Essentially, it seems you need to implement the Queue.peek() method, that would return the next element in the queue without actually removing it.

This method is not available in the standard Queue object, but you can inherit and expand it without problems:

from Queue import Queue
class VoyeurQueue(Queue):
    def peek(self, block=True, timeout=None):
        # ...

Now for the contents of new peek() method, you can simply copy-paste the contents of get() method of the base Queue object with some modifications. You can find it at /usr/lib/python?.?/Queue.py if you're on Linux, or %PYTHONPATH%/lib/Queue.py if you're on Windows (not sure about the latter as I'm currently on Linux machine and cannot check).

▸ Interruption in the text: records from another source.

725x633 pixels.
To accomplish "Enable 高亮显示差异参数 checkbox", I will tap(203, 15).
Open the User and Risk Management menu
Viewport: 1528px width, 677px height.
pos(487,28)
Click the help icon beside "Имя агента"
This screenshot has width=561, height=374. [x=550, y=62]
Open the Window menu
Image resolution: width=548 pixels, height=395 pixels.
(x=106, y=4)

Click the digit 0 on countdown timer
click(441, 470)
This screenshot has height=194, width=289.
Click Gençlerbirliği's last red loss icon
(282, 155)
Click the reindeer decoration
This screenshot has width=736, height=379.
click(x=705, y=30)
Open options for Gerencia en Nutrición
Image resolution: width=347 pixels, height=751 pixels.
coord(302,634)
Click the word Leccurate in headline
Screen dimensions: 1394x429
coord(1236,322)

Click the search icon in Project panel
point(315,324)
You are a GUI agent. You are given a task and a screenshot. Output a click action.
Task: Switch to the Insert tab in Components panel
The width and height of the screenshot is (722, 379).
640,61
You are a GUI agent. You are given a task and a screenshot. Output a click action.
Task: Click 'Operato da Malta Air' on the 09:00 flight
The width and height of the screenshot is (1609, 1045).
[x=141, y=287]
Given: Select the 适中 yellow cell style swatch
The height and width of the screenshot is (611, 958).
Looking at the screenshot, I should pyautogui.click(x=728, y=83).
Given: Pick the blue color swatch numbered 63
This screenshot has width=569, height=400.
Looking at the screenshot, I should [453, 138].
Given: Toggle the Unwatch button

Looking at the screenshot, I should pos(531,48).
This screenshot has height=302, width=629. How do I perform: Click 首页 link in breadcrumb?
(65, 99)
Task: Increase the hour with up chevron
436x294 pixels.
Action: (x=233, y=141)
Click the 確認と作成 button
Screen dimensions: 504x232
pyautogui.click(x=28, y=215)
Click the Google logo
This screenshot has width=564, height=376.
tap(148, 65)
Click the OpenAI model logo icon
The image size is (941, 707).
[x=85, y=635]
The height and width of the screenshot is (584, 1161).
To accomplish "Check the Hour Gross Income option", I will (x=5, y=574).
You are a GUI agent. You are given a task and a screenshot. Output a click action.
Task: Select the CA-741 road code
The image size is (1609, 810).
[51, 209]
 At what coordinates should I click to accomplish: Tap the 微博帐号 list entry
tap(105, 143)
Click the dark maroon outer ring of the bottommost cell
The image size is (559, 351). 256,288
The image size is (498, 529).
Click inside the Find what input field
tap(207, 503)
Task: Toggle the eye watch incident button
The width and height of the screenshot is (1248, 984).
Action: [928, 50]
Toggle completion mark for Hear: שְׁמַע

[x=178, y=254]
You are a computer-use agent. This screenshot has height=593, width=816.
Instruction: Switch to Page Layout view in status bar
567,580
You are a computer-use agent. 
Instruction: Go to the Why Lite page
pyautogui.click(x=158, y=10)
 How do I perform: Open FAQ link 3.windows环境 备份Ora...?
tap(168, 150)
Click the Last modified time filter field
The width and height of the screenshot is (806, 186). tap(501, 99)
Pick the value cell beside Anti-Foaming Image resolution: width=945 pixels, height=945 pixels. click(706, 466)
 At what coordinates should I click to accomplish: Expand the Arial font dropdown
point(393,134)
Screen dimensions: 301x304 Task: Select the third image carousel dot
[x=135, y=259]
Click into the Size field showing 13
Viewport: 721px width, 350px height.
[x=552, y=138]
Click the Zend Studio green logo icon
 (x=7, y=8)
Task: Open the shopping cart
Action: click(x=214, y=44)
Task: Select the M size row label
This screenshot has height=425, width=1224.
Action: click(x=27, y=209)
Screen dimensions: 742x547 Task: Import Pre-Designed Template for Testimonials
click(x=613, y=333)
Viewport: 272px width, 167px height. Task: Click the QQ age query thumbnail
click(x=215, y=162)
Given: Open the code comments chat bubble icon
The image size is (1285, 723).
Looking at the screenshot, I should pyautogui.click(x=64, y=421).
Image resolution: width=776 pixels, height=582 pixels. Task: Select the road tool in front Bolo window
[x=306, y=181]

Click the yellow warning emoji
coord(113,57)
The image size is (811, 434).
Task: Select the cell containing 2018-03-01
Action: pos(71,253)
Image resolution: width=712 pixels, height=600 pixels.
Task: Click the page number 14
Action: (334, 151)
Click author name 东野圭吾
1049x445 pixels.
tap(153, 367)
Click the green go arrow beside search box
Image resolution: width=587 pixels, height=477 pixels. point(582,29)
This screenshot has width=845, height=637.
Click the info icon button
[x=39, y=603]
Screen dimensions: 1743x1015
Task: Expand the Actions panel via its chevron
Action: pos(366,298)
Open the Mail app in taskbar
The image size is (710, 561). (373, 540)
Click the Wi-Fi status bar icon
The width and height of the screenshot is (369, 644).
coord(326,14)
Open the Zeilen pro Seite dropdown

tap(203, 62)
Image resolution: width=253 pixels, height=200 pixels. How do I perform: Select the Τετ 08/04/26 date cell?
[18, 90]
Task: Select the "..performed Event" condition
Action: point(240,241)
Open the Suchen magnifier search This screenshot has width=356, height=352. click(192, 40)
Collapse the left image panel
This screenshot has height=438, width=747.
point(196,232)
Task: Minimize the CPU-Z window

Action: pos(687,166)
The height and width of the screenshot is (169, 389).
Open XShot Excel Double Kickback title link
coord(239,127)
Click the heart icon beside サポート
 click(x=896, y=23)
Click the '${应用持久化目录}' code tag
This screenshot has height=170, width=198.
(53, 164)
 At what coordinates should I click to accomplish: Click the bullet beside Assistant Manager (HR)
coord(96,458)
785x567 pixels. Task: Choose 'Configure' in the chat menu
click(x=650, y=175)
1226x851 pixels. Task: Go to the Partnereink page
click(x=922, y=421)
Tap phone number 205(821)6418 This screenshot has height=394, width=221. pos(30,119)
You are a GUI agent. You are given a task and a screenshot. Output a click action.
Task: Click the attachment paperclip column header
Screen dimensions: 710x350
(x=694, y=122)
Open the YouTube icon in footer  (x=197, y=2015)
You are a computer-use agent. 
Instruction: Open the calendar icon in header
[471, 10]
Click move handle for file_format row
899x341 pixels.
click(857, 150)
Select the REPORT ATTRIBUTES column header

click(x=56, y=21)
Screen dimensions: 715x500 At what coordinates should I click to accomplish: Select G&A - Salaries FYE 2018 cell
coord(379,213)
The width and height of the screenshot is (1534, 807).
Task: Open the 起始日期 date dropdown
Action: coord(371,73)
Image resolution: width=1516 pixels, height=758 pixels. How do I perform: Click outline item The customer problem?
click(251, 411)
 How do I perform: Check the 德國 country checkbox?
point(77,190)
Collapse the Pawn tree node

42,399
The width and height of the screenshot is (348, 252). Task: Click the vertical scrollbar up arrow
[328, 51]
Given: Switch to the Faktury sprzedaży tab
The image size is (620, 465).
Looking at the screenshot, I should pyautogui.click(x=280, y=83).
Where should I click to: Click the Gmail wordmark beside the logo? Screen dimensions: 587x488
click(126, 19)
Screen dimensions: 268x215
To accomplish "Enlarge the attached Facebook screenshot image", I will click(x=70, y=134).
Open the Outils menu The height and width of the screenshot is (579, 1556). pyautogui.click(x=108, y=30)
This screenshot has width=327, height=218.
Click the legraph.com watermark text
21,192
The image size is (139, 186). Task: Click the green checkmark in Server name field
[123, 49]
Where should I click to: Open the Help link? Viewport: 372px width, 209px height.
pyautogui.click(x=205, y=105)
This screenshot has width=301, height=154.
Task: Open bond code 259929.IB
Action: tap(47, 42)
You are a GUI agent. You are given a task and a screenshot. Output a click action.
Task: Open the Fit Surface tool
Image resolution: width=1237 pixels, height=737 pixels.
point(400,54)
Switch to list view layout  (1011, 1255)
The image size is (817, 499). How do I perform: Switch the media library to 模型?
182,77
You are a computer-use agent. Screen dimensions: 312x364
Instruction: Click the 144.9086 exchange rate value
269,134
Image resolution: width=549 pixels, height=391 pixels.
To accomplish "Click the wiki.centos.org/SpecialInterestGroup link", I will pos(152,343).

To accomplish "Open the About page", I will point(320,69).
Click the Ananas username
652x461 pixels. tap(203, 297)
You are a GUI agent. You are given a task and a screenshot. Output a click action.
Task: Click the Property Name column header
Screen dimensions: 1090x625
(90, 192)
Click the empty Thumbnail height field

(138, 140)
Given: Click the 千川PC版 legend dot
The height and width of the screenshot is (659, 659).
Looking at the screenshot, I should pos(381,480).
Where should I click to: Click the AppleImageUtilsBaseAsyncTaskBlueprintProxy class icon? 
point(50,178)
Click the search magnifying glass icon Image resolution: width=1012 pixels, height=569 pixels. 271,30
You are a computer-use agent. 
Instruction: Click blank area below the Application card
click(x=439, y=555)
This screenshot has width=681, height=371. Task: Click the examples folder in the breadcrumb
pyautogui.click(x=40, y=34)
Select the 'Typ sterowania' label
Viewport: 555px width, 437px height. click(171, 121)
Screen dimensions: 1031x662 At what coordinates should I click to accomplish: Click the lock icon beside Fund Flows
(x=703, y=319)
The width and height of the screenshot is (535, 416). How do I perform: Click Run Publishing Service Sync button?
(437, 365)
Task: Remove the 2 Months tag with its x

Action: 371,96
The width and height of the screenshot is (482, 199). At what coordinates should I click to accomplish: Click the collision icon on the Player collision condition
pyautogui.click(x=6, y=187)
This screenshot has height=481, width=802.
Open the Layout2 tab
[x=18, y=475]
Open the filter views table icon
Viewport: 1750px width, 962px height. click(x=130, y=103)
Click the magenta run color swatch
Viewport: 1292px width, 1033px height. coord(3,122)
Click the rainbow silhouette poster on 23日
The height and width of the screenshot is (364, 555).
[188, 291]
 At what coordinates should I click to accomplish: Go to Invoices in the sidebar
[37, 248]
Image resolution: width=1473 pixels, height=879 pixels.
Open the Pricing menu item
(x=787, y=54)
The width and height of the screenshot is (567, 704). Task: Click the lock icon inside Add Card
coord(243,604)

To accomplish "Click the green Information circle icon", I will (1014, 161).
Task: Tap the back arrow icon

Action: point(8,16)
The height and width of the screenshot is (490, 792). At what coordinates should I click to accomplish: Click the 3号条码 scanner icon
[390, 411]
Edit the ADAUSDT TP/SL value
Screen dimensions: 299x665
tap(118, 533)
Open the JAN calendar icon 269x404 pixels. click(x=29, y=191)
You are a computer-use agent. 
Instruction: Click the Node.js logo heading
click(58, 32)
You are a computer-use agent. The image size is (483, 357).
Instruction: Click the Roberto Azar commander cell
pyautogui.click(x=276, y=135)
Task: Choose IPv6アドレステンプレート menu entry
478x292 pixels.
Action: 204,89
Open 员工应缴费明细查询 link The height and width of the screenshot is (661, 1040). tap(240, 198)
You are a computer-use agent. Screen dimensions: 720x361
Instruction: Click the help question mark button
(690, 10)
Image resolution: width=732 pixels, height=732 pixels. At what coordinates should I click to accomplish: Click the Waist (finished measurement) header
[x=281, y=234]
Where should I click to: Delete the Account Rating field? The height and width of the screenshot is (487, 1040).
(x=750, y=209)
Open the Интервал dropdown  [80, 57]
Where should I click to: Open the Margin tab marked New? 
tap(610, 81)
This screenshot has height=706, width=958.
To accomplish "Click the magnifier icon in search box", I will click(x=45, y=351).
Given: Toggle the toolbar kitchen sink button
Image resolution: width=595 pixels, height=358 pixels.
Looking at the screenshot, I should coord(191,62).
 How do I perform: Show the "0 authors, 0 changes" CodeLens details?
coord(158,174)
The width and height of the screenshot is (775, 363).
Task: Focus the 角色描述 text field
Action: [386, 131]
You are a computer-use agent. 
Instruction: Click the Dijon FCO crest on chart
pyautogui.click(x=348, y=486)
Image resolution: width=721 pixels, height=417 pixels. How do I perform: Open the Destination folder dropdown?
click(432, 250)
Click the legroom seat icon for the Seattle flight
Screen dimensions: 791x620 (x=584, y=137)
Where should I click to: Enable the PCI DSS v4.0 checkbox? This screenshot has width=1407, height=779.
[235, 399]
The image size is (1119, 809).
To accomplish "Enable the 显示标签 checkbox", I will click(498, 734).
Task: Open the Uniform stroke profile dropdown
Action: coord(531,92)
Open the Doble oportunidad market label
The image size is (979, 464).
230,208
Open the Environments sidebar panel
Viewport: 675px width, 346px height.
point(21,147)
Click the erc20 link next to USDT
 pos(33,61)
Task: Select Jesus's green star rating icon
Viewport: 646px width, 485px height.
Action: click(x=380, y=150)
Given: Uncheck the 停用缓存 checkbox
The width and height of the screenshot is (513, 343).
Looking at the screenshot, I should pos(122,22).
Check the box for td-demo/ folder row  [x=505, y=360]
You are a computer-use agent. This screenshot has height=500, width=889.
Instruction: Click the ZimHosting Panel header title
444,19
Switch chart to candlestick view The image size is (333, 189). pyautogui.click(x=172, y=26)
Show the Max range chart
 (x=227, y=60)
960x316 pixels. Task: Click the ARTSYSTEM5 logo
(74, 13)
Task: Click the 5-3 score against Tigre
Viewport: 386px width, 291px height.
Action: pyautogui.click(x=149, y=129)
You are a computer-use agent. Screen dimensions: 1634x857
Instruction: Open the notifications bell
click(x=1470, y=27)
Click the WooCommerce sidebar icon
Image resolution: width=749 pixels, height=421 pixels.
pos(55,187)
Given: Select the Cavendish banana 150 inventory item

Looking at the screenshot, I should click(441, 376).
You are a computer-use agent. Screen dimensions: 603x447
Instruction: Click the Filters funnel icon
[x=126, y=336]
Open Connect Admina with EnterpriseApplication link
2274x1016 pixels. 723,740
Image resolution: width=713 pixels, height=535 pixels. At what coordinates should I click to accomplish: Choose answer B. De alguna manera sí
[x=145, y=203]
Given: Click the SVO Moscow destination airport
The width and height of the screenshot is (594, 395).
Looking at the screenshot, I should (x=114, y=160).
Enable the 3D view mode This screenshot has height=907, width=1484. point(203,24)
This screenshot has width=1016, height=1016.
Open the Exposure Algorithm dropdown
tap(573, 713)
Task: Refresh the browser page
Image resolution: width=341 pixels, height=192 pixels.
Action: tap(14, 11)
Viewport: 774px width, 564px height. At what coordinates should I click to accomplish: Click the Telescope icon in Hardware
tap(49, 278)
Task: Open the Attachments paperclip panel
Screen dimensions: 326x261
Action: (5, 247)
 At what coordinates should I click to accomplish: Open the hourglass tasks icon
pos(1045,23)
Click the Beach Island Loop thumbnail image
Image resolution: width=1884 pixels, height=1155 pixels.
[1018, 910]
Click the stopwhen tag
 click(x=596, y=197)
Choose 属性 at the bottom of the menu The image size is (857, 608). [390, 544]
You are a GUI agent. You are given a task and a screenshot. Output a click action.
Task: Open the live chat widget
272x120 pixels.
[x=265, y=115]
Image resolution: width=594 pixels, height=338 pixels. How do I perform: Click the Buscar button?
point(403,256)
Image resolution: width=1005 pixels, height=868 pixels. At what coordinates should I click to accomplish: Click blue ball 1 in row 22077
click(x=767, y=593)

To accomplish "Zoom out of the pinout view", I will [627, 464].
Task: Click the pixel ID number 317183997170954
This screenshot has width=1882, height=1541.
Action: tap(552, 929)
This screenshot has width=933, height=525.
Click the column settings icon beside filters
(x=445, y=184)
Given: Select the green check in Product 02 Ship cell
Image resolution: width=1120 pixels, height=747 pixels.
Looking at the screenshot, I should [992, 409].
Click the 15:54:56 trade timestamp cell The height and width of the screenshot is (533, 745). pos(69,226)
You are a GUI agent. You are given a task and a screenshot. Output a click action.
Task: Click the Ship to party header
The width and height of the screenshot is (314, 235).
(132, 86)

In my copy of Python 2.7, the get() method is implemented as:

def get(self, block=True, timeout=None):
    # ... lots of comments
    self.not_empty.acquire()
    try:
        if not block:
            if not self._qsize():
                raise Empty
        elif timeout is None:
            while not self._qsize():
                self.not_empty.wait()
        elif timeout < 0:
            raise ValueError("'timeout' must be a non-negative number")
        else:
            endtime = _time() + timeout
            while not self._qsize():
                remaining = endtime - _time()
                if remaining <= 0.0:
                    raise Empty
                self.not_empty.wait(remaining)
        item = self._get()
        self.not_full.notify()
        return item
    finally:
        self.not_empty.release()

def _get(self):
    return self.queue.popleft()

Now, for differences. You don't want to remove the element, so instead of _get() we define the following:

def _peek(self):
    return self.queue[0]

And in the peek() method, we still use the self.not_empty Condition but we no longer need the self.not_full.notify(). So the resulting code will look like:

from Queue import Queue

class VoyeurQueue(Queue):

    def peek(self, block=True, timeout=None):
        self.not_empty.acquire()
        try:
            if not block:
                if not self._qsize():
                    raise Empty
            elif timeout is None:
                while not self._qsize():
                    self.not_empty.wait()
            elif timeout < 0:
                raise ValueError("'timeout' must be a non-negative number")
            else:
                endtime = _time() + timeout
                while not self._qsize():
                    remaining = endtime - _time()
                    if remaining <= 0.0:
                        raise Empty
                    self.not_empty.wait(remaining)
            item = self._peek()
            return item
        finally:
            self.not_empty.release()

    def _peek(self):
        return self.queue[0]

Answer 2

You can use a semaphore, initialized at zero, in parallel to the queue. Let say for example mySemaphore = threading.Semaphore(0). By default the thread calling mySempahore.acquire() will be blocked as the semaphore is zero without touching the queue. Then when you put someting in the queue, you can call mySemaphore.release() that will allow one thread to execute (util the next loop is suppose).